Michelle Malkin and NewsMax falsely claimed ACORN registered accused terrorist to vote
Written by Simon Maloy
Published
In her October 27 nationally syndicated column, conservative pundit Michelle Malkin erroneously claimed that The Columbus Dispatch reported that the Association of Community Organizations for Reform Now (ACORN) registered illegal alien and accused terrorist Nuradin Abdi to vote in Ohio. While The Columbus Dispatch did report that Abdi was illegally registered to vote in Ohio, the paper never reported that ACORN registered Abdi. Rather, according to the Dispatch, Abdi appears to have registered to vote at the Ohio Bureau of Motor Vehicles.
ACORN's website describes the group as “the nation's largest community organization of low and moderate-income families.”
A Nexis search revealed that The Columbus Dispatch has mentioned Abdi twice in the past 30 days: on October 24 and October 26. The October 24 article reported that Abdi was registered to vote in Ohio but did not mention ACORN. Malkin apparently based her assertion on an article published in the right-wing NewsMax Magazine (and posted on NewsMax.com on October 24) that did report that ACORN registered Abdi to vote, inaccurately citing the Dispatch, as well as an Ohio News Network TV report that mentioned both ACORN and Nuradin Abdi but made no linkage between the two.
From the NewsMax Magazine article:
Nuradin Abdi, a Somali immigrant and admitted al-Qaida member who was indicted earlier this year as part of a conspiracy to blow up the Columbus Mall, was registered to vote by the left-wing group ACORN, according to the Columbus Dispatch and the Ohio News Now TV Network.
From Malkin's October 27 column:
Last week, the Columbus (Ohio) Dispatch reported that illegal alien Nuradin Abdi -- the suspected shopping mall bomb plotter from Somalia -- was registered to vote in the battleground state of Ohio by the Association of Community Organizations for Reform Now (ACORN), a left-wing activist group.
But the October 26 Columbus Dispatch article that mentioned Abdi noted that the NewsMax Magazine report was inaccurate. According to a county election official, Abdi's “voter-registration application appears to have been taken by the state Bureau of Motor Vehicles”:
A conservative monthly magazine [NewsMax Magazine] merged part of a news article from Sunday's [Columbus] Dispatch and a television report from the Ohio News Network, a Dispatch affiliate, and inaccurately reported that a man indicted on voter-registration charges registered an accused terrorist.
NewsMax Magazine reported “Dems register al-Qaida terrorists in Ohio vote drive.”
In fact, while The Dispatch found two accused terrorists are officially eligible to vote in Ohio, both of them apparently registered on their own. One is an imprisoned felon, so he will not be allowed to vote. The second is being held on immigration-violation charges and is not a U.S. citizen, also blocking him from voting.

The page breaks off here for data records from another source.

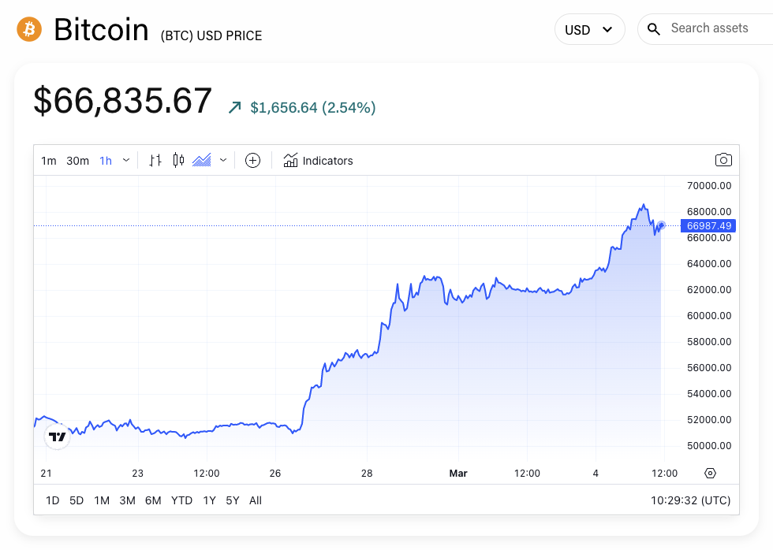Screen dimensions: 773x550
Task: Keep the 1h interval selected
Action: 105,160
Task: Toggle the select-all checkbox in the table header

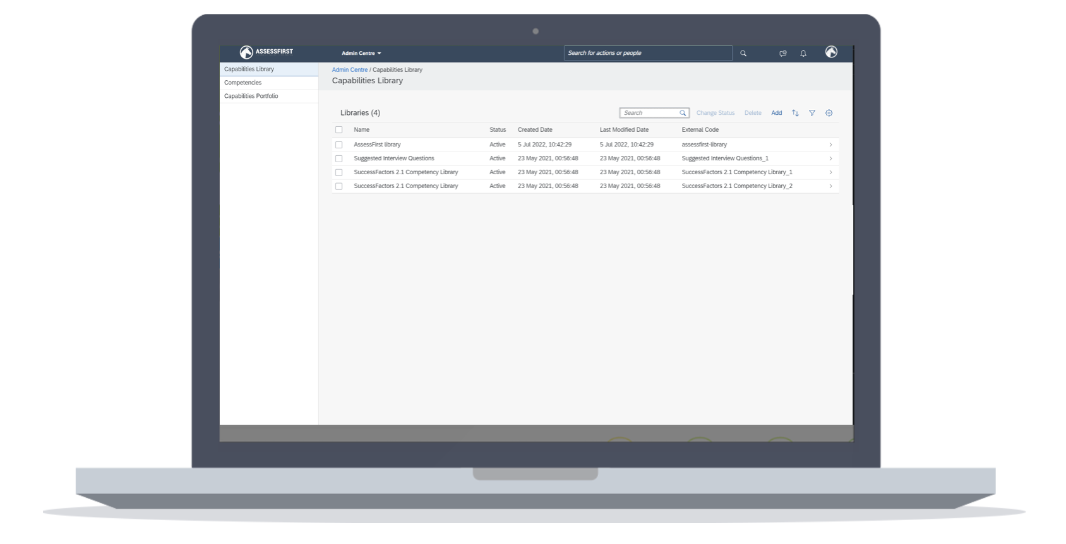Action: pyautogui.click(x=339, y=130)
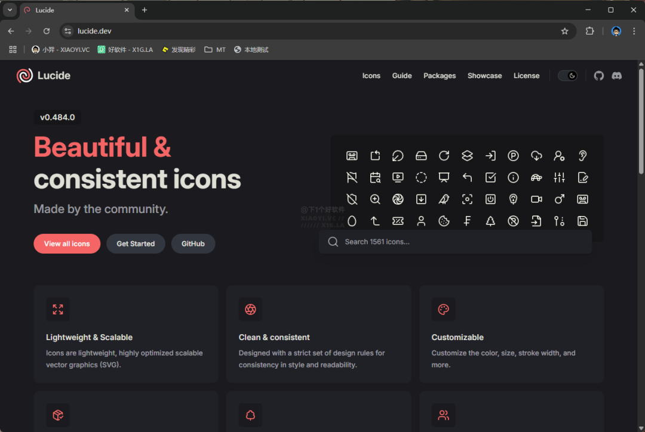This screenshot has height=432, width=645.
Task: Click the pine tree icon
Action: [x=490, y=221]
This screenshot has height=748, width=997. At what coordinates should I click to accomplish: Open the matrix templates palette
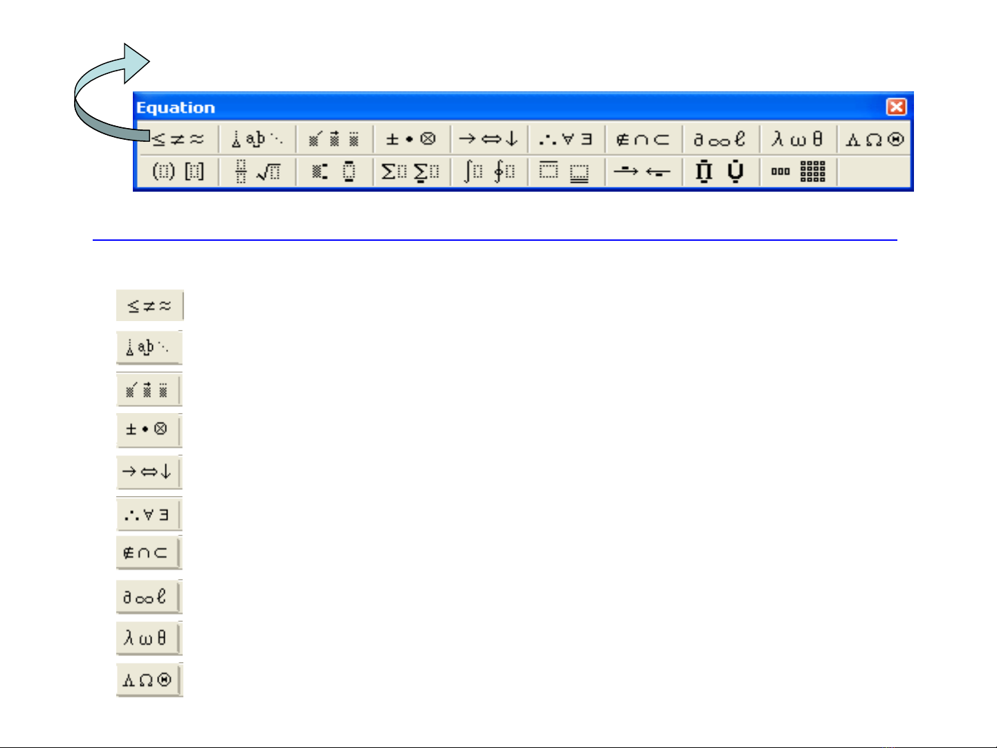coord(798,171)
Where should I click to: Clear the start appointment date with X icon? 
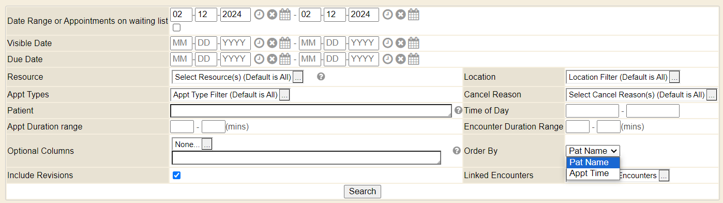pos(272,15)
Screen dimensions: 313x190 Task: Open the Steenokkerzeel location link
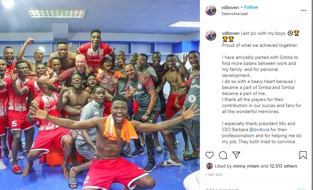235,14
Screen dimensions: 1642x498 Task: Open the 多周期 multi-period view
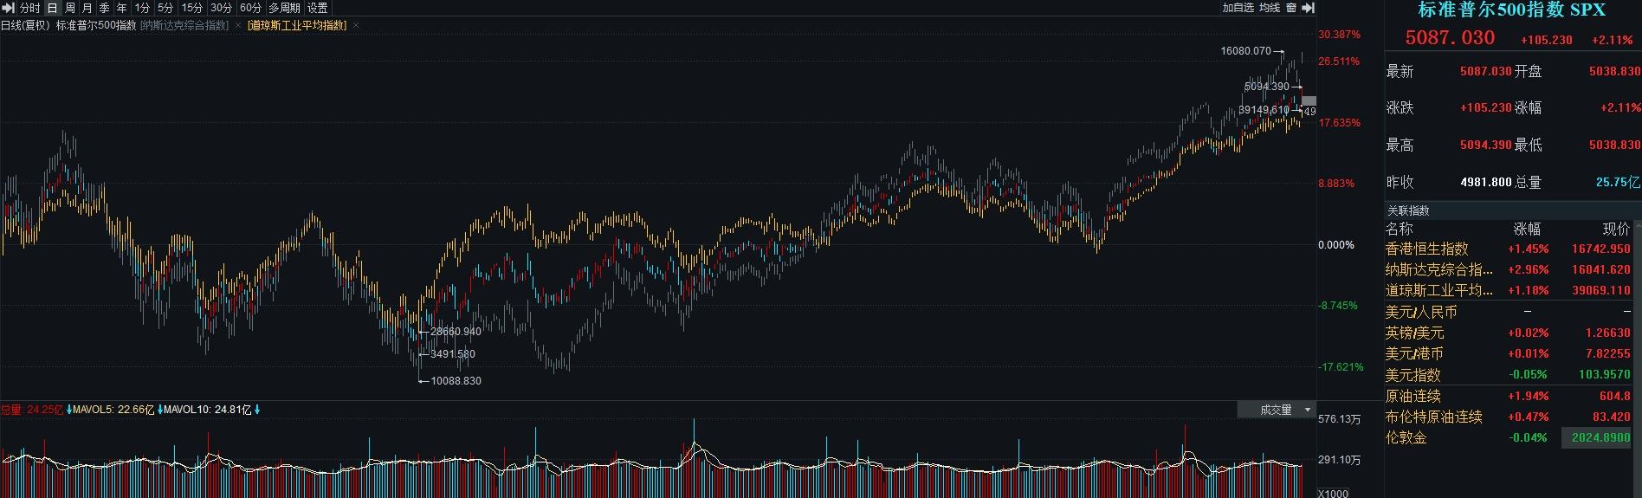point(284,8)
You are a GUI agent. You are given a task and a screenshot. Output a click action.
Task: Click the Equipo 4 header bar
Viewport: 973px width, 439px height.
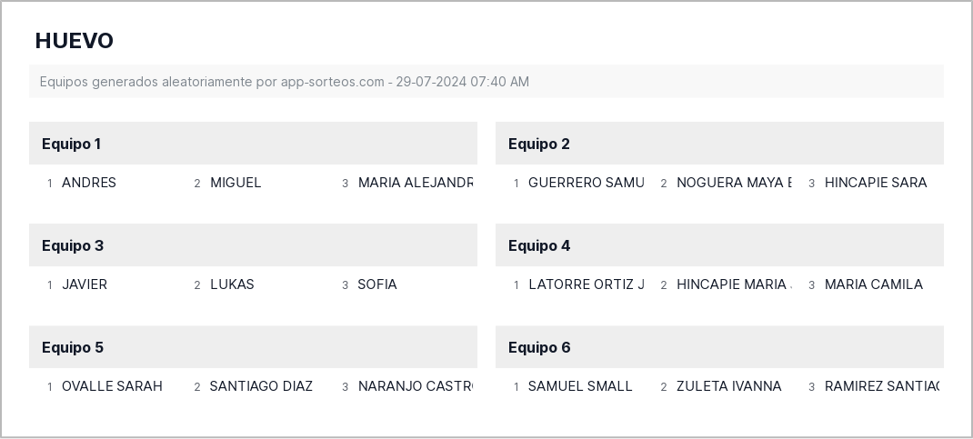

Franklin County Elections Director Matthew Damschroder told The Dispatch that Nuradin Abdi's March 1999 voter-registration application appears to have been taken by the state Bureau of Motor Vehicles because it was typed. The Somalian swore he was a U.S. citizen on the application, an apparent violation of state and federal law.
Malkin is the author of the book In Defense of Internment: The Case for Racial Profiling in World War II and the War on Terror (Regnery, 2004).